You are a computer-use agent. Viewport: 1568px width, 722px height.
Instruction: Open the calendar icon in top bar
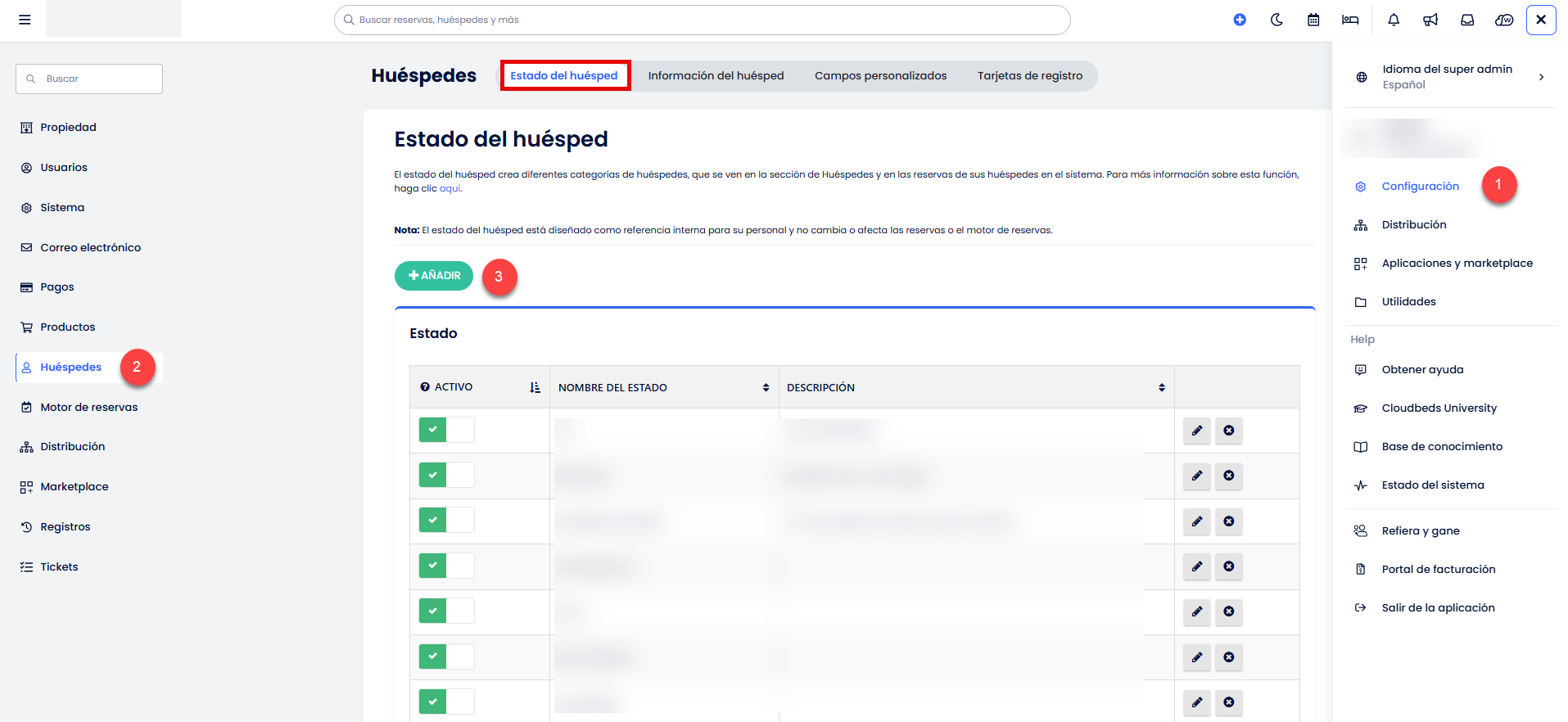1313,20
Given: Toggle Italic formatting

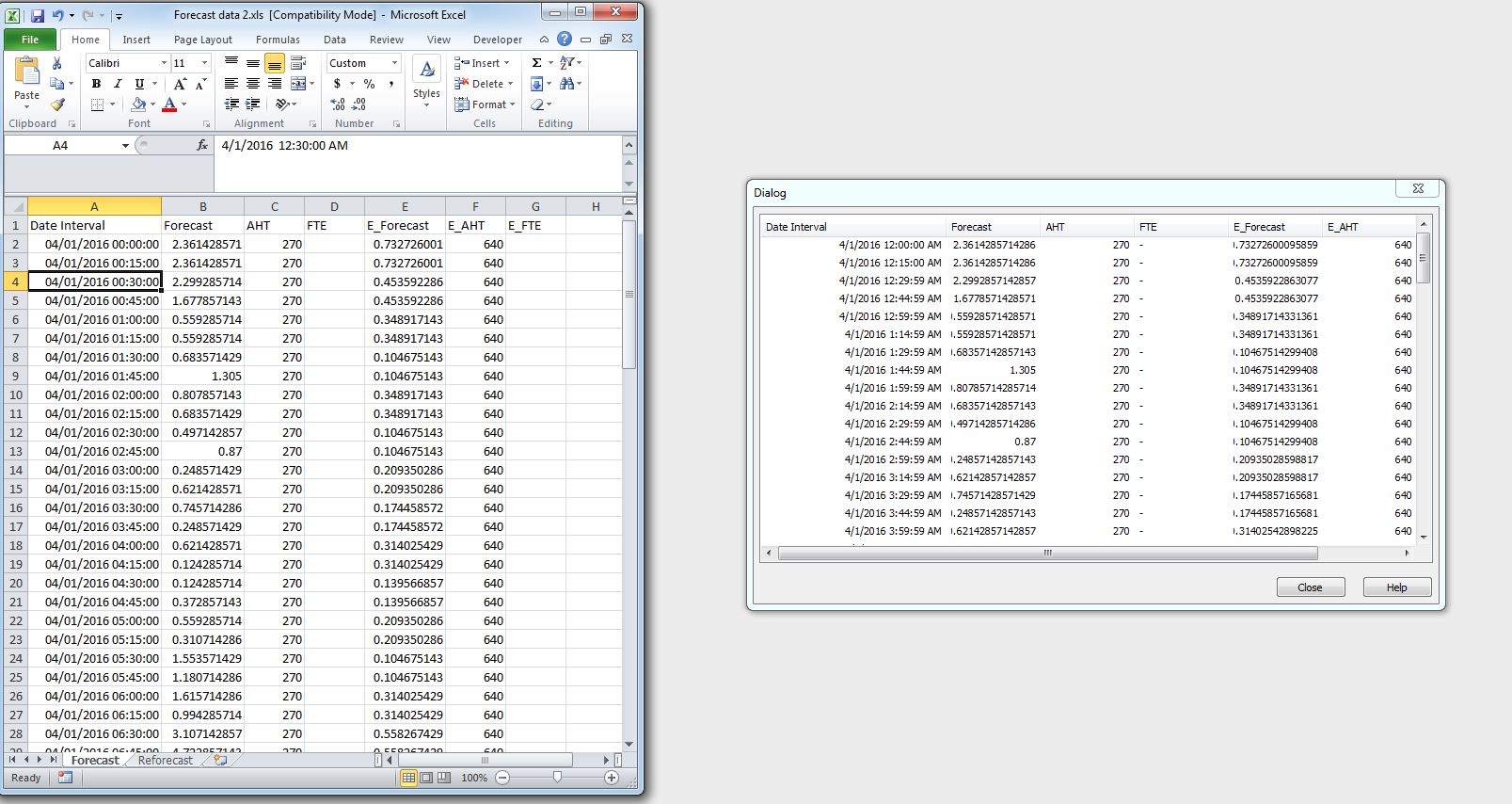Looking at the screenshot, I should point(118,84).
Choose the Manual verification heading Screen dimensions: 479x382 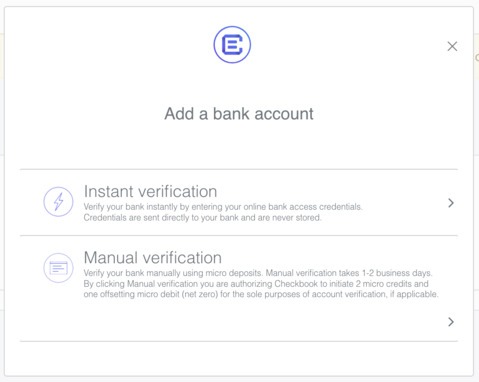coord(153,258)
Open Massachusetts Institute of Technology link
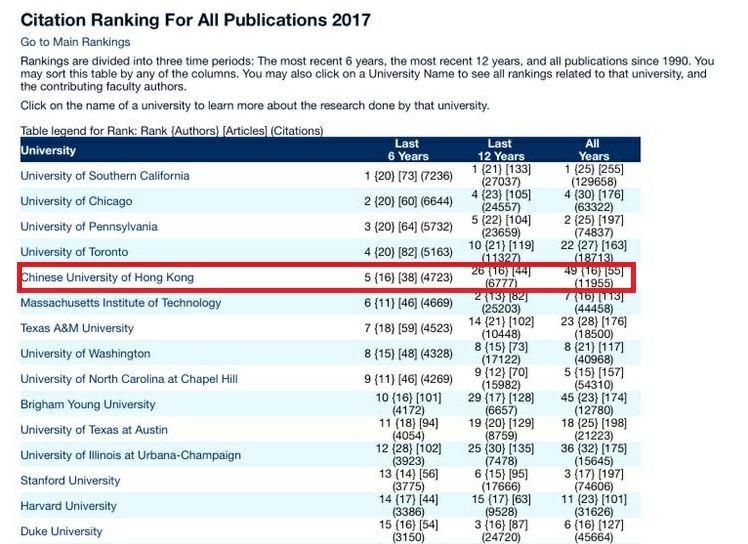748x544 pixels. 121,303
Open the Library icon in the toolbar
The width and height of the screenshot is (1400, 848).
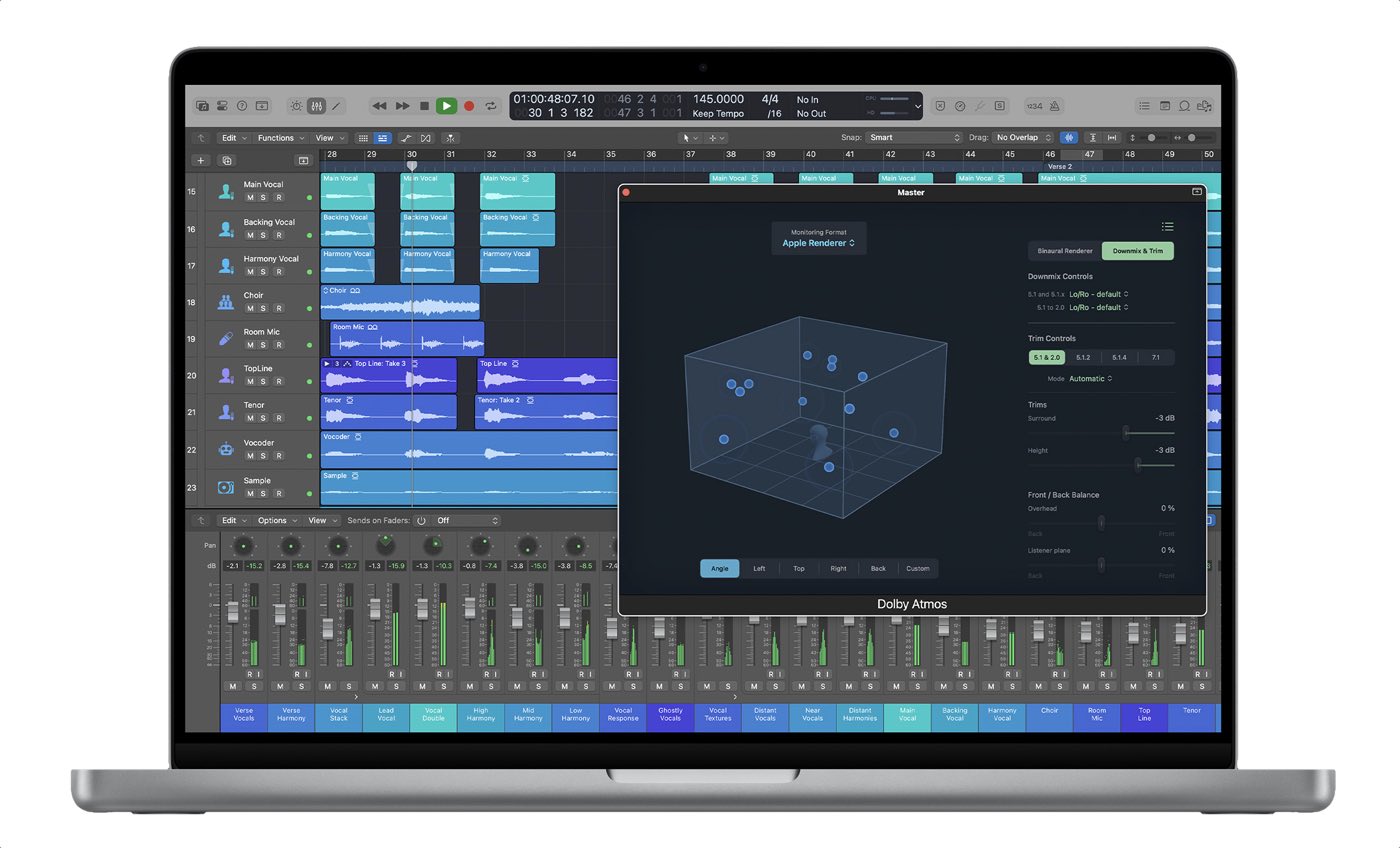[202, 106]
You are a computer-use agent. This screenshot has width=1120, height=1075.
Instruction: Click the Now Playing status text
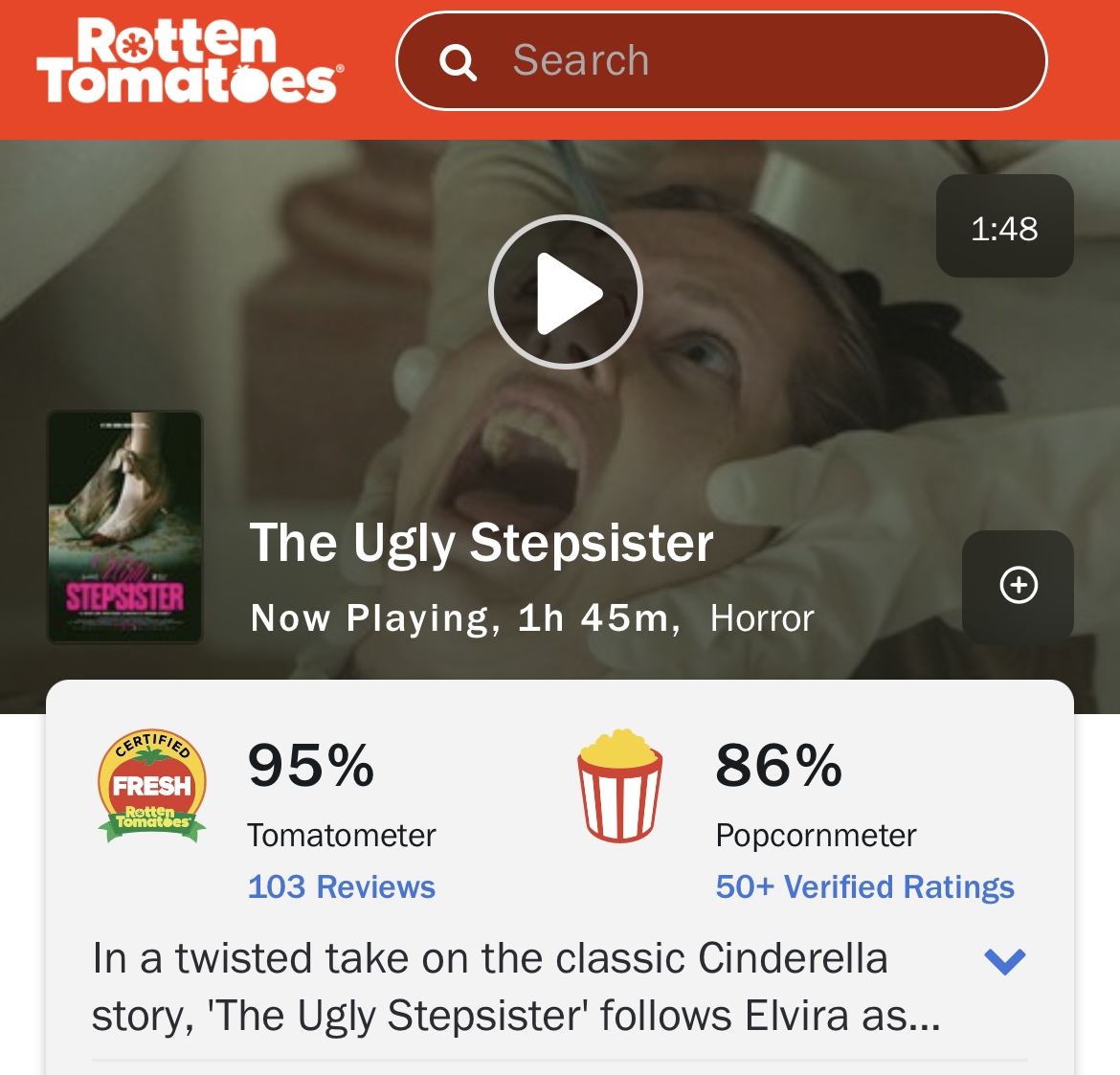pos(370,617)
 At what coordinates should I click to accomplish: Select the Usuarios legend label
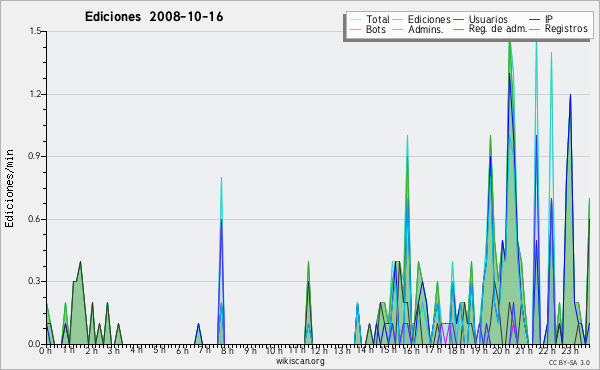tap(488, 19)
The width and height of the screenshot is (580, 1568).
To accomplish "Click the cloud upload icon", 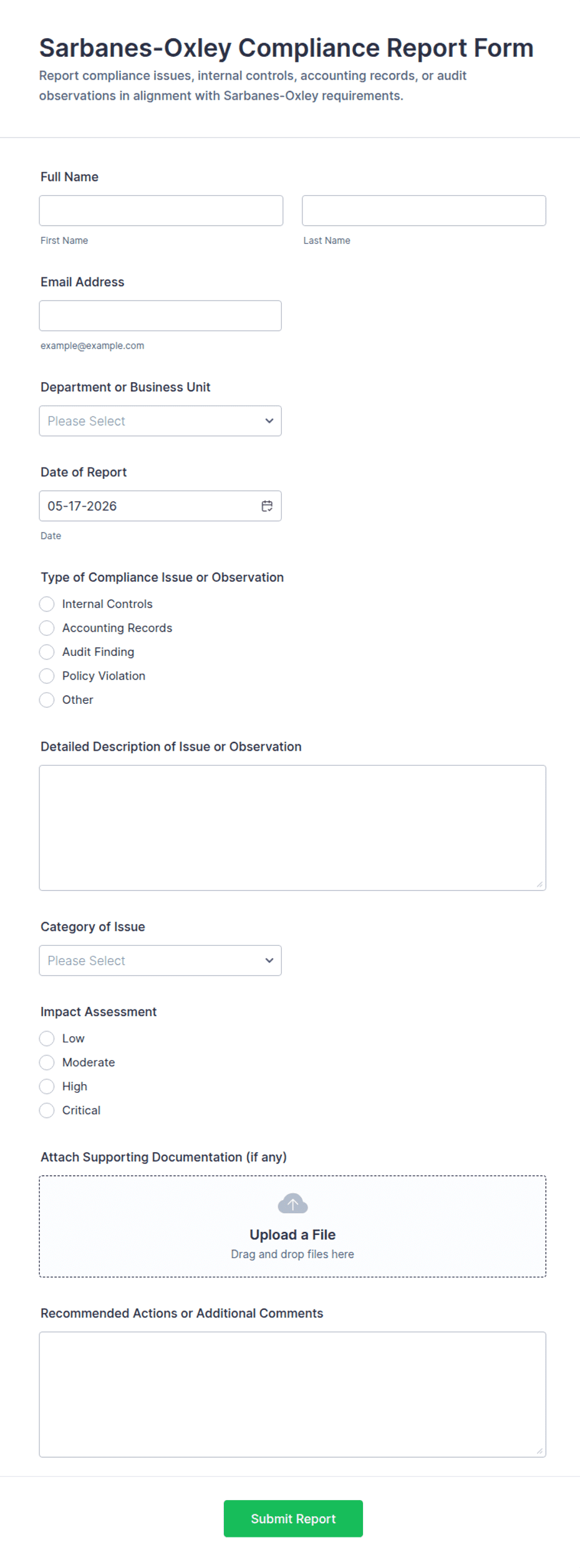I will (x=292, y=1203).
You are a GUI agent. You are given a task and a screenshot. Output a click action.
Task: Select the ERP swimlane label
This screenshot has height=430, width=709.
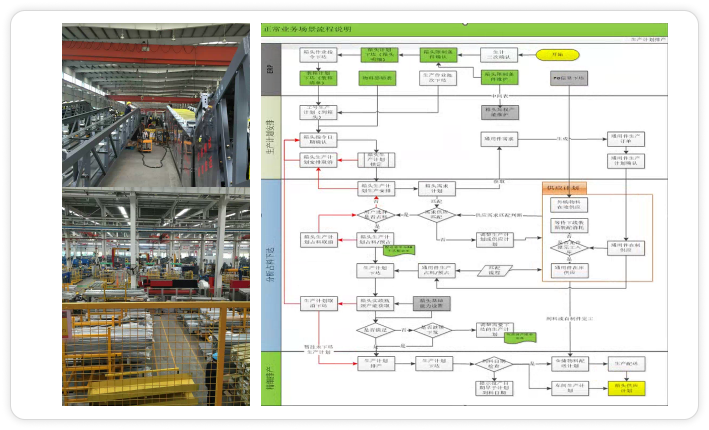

──────

Set down word for word, from the line that contains "Task: Select the ERP swimlane label" to the end of the listing above, every line and no picture.

Task: Select the ERP swimlane label
This screenshot has height=430, width=709.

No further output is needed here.